*** Given data ***

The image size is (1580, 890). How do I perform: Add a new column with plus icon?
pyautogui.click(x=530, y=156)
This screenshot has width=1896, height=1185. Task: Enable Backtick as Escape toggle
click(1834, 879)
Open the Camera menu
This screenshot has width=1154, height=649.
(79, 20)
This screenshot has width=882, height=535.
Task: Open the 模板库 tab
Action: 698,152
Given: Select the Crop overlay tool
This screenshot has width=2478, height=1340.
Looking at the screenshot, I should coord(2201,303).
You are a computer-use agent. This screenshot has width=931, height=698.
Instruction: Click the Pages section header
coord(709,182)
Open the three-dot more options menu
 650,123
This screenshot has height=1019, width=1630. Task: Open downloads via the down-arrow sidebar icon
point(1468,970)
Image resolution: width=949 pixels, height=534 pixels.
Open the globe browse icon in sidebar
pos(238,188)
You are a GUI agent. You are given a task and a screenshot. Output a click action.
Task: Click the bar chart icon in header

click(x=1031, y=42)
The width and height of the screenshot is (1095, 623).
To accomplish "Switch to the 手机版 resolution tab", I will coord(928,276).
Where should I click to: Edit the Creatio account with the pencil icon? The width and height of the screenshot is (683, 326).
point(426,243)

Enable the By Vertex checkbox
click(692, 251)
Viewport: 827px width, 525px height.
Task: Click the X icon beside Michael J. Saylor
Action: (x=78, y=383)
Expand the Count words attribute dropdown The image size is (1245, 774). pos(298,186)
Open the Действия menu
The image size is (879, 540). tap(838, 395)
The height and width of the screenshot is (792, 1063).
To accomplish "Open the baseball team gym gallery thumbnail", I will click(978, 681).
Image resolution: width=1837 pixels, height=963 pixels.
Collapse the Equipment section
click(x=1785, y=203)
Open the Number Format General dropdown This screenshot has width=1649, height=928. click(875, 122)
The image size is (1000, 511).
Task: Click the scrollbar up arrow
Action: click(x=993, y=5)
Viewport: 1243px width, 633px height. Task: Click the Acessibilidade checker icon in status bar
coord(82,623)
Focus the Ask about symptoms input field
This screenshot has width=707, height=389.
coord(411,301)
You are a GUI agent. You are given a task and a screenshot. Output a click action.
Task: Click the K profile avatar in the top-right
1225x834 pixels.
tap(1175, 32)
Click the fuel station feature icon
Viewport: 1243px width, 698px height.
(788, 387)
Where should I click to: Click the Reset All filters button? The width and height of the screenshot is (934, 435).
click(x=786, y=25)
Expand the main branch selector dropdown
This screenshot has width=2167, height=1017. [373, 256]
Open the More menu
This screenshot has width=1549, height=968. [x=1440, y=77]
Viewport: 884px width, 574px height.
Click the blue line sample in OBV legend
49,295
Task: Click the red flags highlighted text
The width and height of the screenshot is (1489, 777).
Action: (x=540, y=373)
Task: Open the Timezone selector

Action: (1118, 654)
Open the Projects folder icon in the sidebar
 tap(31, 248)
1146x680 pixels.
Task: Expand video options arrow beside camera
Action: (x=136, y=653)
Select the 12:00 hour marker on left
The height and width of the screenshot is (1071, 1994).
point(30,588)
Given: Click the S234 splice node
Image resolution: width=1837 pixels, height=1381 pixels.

*** End of Given data ***

→ **Your instructions**: The answer must be the full listing, written out word for word.

→ **Solution to the exercise**:
The image size is (1580, 890). How do I perform: Add a new column with plus icon?
pyautogui.click(x=530, y=156)
This screenshot has width=1896, height=1185. Task: Enable Backtick as Escape toggle
click(1834, 879)
Open the Camera menu
This screenshot has width=1154, height=649.
(79, 20)
This screenshot has width=882, height=535.
Task: Open the 模板库 tab
Action: 698,152
Given: Select the Crop overlay tool
This screenshot has width=2478, height=1340.
Looking at the screenshot, I should coord(2201,303).
You are a computer-use agent. This screenshot has width=931, height=698.
Instruction: Click the Pages section header
coord(709,182)
Open the three-dot more options menu
 650,123
This screenshot has height=1019, width=1630. Task: Open downloads via the down-arrow sidebar icon
point(1468,970)
Image resolution: width=949 pixels, height=534 pixels.
Open the globe browse icon in sidebar
pos(238,188)
You are a GUI agent. You are given a task and a screenshot. Output a click action.
Task: Click the bar chart icon in header

click(x=1031, y=42)
The width and height of the screenshot is (1095, 623).
To accomplish "Switch to the 手机版 resolution tab", I will coord(928,276).
Where should I click to: Edit the Creatio account with the pencil icon? The width and height of the screenshot is (683, 326).
point(426,243)

Enable the By Vertex checkbox
click(692, 251)
Viewport: 827px width, 525px height.
Task: Click the X icon beside Michael J. Saylor
Action: (x=78, y=383)
Expand the Count words attribute dropdown The image size is (1245, 774). pos(298,186)
Open the Действия menu
The image size is (879, 540). tap(838, 395)
The height and width of the screenshot is (792, 1063).
To accomplish "Open the baseball team gym gallery thumbnail", I will click(978, 681).
Image resolution: width=1837 pixels, height=963 pixels.
Collapse the Equipment section
click(x=1785, y=203)
Open the Number Format General dropdown This screenshot has width=1649, height=928. click(875, 122)
The image size is (1000, 511).
Task: Click the scrollbar up arrow
Action: click(x=993, y=5)
Viewport: 1243px width, 633px height. Task: Click the Acessibilidade checker icon in status bar
coord(82,623)
Focus the Ask about symptoms input field
This screenshot has width=707, height=389.
coord(411,301)
You are a GUI agent. You are given a task and a screenshot. Output a click action.
Task: Click the K profile avatar in the top-right
1225x834 pixels.
tap(1175, 32)
Click the fuel station feature icon
Viewport: 1243px width, 698px height.
(788, 387)
Where should I click to: Click the Reset All filters button? The width and height of the screenshot is (934, 435).
click(x=786, y=25)
Expand the main branch selector dropdown
This screenshot has width=2167, height=1017. [373, 256]
Open the More menu
This screenshot has width=1549, height=968. [x=1440, y=77]
Viewport: 884px width, 574px height.
Click the blue line sample in OBV legend
49,295
Task: Click the red flags highlighted text
The width and height of the screenshot is (1489, 777).
Action: (x=540, y=373)
Task: Open the Timezone selector

Action: (1118, 654)
Open the Projects folder icon in the sidebar
 tap(31, 248)
1146x680 pixels.
Task: Expand video options arrow beside camera
Action: (x=136, y=653)
Select the 12:00 hour marker on left
The height and width of the screenshot is (1071, 1994).
point(30,588)
Given: Click the S234 splice node
Image resolution: width=1837 pixels, height=1381 pixels.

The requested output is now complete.